## Given entries
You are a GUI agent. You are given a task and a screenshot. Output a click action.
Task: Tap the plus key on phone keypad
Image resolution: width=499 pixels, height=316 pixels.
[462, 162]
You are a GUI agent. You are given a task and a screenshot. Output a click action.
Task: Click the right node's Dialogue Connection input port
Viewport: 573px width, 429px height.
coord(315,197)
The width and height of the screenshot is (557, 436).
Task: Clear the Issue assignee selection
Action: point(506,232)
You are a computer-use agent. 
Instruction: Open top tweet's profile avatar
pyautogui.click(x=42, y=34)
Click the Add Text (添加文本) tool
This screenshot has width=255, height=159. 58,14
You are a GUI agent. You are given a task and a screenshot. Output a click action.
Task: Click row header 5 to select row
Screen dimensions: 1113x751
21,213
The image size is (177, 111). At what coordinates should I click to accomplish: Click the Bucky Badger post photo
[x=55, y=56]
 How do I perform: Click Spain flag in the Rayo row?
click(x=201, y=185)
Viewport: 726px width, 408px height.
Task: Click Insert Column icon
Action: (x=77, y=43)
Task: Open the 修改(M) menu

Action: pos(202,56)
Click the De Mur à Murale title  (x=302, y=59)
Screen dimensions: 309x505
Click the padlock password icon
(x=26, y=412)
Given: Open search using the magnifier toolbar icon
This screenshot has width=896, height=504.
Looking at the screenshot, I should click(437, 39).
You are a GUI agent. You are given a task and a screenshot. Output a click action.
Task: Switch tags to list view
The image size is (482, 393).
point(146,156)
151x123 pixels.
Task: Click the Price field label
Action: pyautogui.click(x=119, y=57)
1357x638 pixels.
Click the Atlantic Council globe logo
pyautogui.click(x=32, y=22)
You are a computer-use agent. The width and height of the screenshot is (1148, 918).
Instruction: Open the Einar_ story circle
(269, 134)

## Assigned task
Pull every line containing "computer" from the entries above and copy it.

## Solution for this problem
You are a computer-use agent. 
You are a computer-use agent. The width and height of the screenshot is (1148, 918).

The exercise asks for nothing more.